Sunday 11 September 2011

Foreign Currency Convertible Bonds

Foreign Currency Convertible Bonds are debt instruments issued in a currency different than the issuer’s domestic currency with an option to convert them in common shares of the issuer company. It’s a quasi-debt instrument to raise foreign currency funds at attractive rate. FCCB acts like a bond by making regular coupon and principal payments; and also gives the bondholder an option to convert the bond into stock. In other words we can say that, Foreign currency convertible bond (FCCB) is a convertible bond issued by a country in a currency different than its own currency. This is the powerful instrument by which the country raises the money in the form of a foreign currency. The bond acts like both a debt and equity instrument. Like bonds it makes regular coupon and principal payments, but these bonds also give the bondholder the option to convert the bond into stock.

Guidelines for issuing FCCBs in India: 
(a) Any company that requires to raise the foreign funds by issuing FCCB, require prior permission of the Department of Economic Affairs, Ministry of Finance, Government of India.
(b) The company issuing the FCCB should have the consistent track record for a minimum period of three years.
(c) The Foreign Currency Convertible Bonds shall be denominated in any freely convertible foreign currency and the ordinary shares of an issuing company shall be denominated in Indian rupees.
(d) The issuing company should deliver the ordinary shares or bonds to a Domestic Custodian Bank as per regulation. The custodian bank on the other hand instructs the Overseas Depositary Bank to issue Global Depositary Receipt or Certificate to non-resident investors against the shares or bonds held by the Domestic Custodian Bank.

Advantages of FCCBs:
(a) It is more stable and predictable than domestic currency.
(b) It gives issuers the ability to access investment capital available in foreign markets.
(c) Companies can use the process to break into foreign markets.
(d) The bond acts like both a debt and equity instrument.
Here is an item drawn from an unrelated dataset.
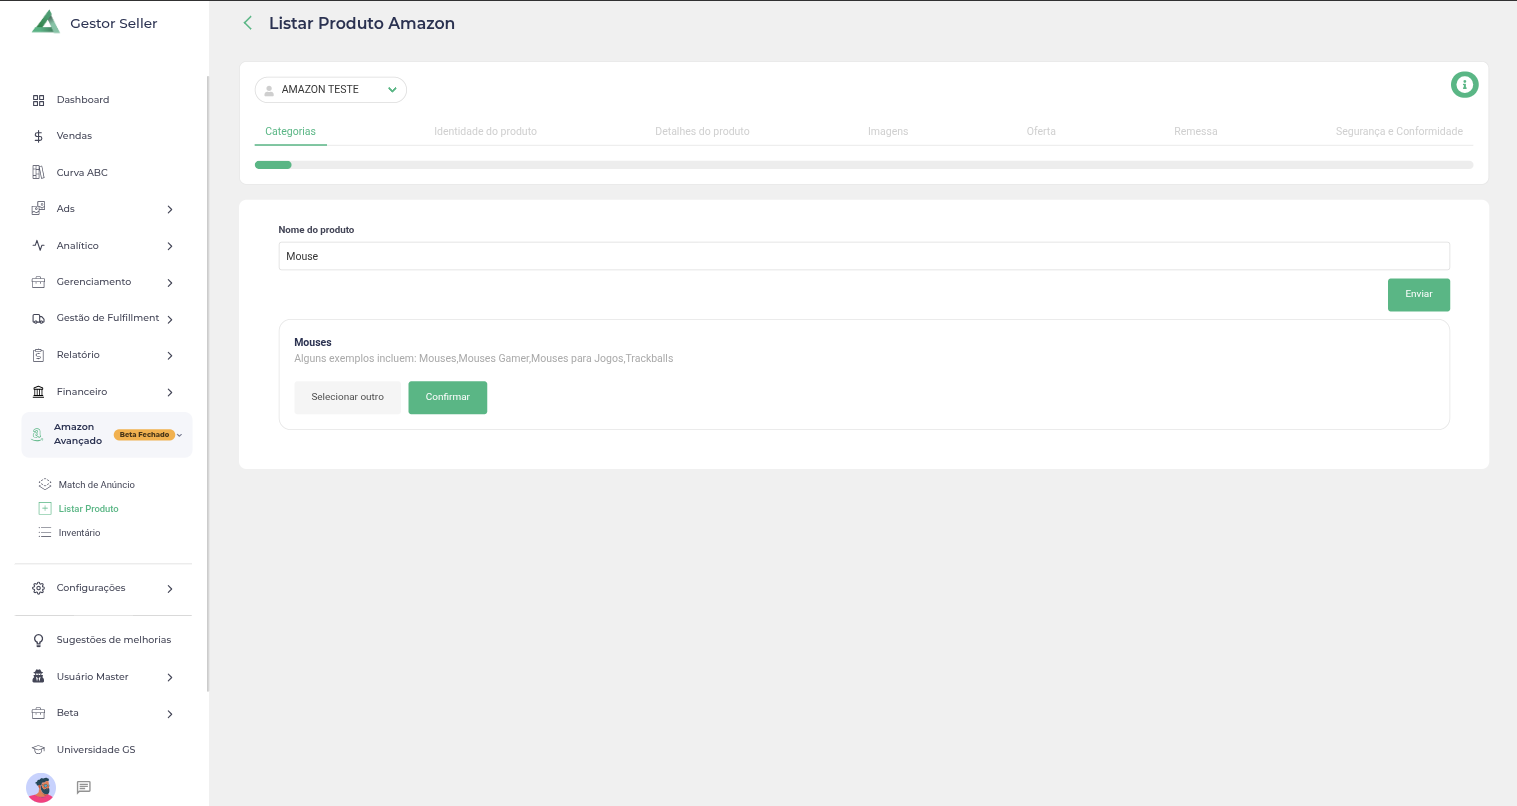Expand the Ads submenu

[170, 209]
Like bonds it makes regular coupon and principal payments, but these bonds also give the bondholder the option to convert the bond into stock.
(e) It is a low cost debt as the interest rates given to FCC Bonds are normally 30-50 percent lower than the market rate because of its equity component.
(f) Conversion of bonds into stocks takes place at a premium price to market price. Conversion price is fixed when the bond is issued. So, lower dilution of the company stocks.

Some of the perceived disadvantages of FCCBs:
(a) The exchange risk is more in FCCBs as interest on bond would be payable in foreign currency. Thus companies with low debt equity ratios, large forex earnings potential only opted for FCCBs.
(b) FCCBs mean creation of more debt and a forex outgo in terms of interest which is in foreign exchange.
(c) In case of convertible bond the interest rate is low (around 3-4 per cent) but there is exchange risk on interest as well as principal if the bonds are not converted in to equity.
(d) If the stock price plummets, investors will not go for conversion but redemption. So, companies have to refinance to fulfill the redemption promise which can hit earnings.
(e) It remains as debt in the balance sheet until conversion.